As aulas de Ciências se constituem no espaço privilegiado de interação entre professor-aluno e entre alunos, em função de conexão deliberada e estabelecimento de relações compreensivas entre diversos contextos. Isto, certamente se põe a partir de uma visão plural do processo de ensino e de aprendizagem da ciência, considerando a complexidade do fenômeno aula.

Nesse sentido considero contundentes os aspectos contemplados no modo de considerar a Educação pela Ciência do sujeito pesquisador em Educação em Biologia, uma vez que se trata de outra/nova via de reflexão sobre o significado da ciência para os professores e, como são trabalhados junto aos alunos:

...A ciência entra para fornecer subsídios, para ampliar o repertório interpretativo dos sujeitos, para analisar situações que afetem a vida em nível individual e coletivo, no que se refere aos aspectos sociais, ambientais e macro cósmicos. ...Isso significa que o conhecimento científico deve ser acionado como mais uma forma de compreensão cultural dos fenômenos que afetam a vida e tudo que a sustenta, daí ter usado a expressão ampliar e não outra que demarque a superioridade da ciência sobre outras formas de compreensão do mundo.

E, ainda,

Em termos de educação no geral e Educação pela Ciência em particular [o que não pode mais ser admissível neste século XXI] é o desperdício de tempo ensinando curiosidades da e sobre a ciência enquanto explodem guerras, problemas sócio-ambientais gerados pelo egoísmo, pela ganância, pelo desrespeito do homem com o homem, com a vida, com tudo que nela pulsa e a sustenta.
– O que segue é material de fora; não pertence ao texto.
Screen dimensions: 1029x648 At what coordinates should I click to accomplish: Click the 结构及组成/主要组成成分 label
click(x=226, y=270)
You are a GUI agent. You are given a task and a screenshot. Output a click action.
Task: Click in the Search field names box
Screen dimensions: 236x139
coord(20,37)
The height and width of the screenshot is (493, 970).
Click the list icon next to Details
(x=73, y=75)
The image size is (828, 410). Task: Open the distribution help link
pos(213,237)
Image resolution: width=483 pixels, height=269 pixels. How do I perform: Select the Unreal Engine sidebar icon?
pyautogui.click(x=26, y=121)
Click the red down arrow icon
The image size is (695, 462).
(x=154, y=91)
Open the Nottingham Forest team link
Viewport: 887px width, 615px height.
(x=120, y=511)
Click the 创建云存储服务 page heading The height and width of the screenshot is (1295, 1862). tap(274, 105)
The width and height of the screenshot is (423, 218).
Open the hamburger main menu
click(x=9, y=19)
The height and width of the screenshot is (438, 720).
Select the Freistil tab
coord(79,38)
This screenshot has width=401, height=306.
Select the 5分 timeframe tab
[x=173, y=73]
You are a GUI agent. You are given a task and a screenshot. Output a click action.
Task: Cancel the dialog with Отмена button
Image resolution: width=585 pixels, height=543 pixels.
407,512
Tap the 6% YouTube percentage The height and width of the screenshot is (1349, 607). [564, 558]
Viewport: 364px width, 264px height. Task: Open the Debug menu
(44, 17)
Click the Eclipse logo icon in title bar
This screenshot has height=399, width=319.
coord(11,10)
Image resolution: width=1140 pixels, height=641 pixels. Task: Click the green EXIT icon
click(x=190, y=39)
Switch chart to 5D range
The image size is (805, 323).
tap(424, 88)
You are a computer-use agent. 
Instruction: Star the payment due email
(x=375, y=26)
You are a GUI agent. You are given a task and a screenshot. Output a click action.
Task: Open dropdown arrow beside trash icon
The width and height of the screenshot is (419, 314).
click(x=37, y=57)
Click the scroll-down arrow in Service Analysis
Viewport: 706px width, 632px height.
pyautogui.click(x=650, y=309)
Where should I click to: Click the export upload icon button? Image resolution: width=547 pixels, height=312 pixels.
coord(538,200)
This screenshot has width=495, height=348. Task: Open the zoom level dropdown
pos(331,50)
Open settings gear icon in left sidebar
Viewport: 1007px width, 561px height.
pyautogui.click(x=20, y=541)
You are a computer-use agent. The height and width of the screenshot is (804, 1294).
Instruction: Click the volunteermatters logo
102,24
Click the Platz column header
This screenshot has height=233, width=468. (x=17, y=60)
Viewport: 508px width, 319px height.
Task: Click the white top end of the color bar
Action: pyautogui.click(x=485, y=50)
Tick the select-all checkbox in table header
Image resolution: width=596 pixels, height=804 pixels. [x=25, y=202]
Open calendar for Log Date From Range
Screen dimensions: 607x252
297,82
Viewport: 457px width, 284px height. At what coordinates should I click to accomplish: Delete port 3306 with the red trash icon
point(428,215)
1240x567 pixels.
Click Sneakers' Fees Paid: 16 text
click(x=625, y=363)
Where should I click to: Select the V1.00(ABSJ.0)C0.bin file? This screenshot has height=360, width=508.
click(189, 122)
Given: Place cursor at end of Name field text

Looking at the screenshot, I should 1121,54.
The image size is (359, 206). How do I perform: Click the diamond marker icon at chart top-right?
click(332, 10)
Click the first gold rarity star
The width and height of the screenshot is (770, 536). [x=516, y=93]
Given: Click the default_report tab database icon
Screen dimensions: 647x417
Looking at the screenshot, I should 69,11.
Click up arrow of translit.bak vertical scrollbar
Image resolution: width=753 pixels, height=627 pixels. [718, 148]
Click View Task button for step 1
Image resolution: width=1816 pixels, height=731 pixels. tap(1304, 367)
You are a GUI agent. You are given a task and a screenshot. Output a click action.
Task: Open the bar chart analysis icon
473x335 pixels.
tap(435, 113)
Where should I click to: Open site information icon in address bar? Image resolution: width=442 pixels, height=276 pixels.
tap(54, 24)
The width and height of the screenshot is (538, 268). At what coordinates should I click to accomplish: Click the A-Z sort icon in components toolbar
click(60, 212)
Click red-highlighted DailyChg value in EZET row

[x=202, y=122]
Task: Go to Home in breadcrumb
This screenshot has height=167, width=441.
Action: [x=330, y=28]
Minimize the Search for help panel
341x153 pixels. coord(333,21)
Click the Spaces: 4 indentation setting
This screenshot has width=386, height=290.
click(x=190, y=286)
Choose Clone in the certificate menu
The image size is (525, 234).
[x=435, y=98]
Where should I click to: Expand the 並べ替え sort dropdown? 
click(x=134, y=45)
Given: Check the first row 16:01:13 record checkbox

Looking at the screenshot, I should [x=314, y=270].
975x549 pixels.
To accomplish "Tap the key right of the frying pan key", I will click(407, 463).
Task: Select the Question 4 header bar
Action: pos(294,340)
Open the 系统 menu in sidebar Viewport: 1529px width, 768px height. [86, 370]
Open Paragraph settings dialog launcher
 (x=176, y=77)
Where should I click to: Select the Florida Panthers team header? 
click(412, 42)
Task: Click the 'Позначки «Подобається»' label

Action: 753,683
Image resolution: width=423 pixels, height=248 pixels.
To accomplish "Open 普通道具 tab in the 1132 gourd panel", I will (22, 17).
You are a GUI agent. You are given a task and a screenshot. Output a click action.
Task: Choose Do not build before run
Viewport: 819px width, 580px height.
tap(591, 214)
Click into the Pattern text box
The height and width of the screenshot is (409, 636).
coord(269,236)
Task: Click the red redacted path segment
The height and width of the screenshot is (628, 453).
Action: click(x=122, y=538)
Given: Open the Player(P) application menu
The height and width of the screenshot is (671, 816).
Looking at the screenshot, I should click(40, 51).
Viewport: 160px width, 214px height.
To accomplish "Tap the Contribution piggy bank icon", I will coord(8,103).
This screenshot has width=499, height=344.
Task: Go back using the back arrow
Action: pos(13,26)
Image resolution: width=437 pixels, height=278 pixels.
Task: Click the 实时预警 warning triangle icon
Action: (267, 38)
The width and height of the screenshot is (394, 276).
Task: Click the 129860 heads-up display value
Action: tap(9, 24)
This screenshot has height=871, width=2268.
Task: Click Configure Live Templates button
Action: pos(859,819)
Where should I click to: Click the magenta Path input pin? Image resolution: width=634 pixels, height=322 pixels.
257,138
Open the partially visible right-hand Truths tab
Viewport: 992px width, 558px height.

Situações que também são frutos de uma ciência que na sua trajetória histórica optou por priorizar a dimensão econômica em detrimento da social. Trilhar esta investigação por um ensino aprendente ressaltou possibilidades de (re)fazer ou (re)pensar concepções e práticas sobre a formação dos professores das ciências, a partir do questionamento sobre o sentido de ensinar e aprender Ciências Naturais, Biologia, Física, Química e Matemática.

Ao final, vale asseverar que tais transformações são progressivas porque processuais, não ocorrem imediatamente, tampouco podem ser simplesmente oportunizadas a licenciandos e licenciandas atuais, futuros professores e futuras professoras. No entanto, é possível já transitar por um espaço de distinções, de relações e de interações e não de dissociações, separações, pois um dos desafios da educação científica implica a admissão, a apropriação ou assunção da complexidade presente no mundo, a qual incita a dar conta dos caracteres multidimensionais de toda a realidade estudada.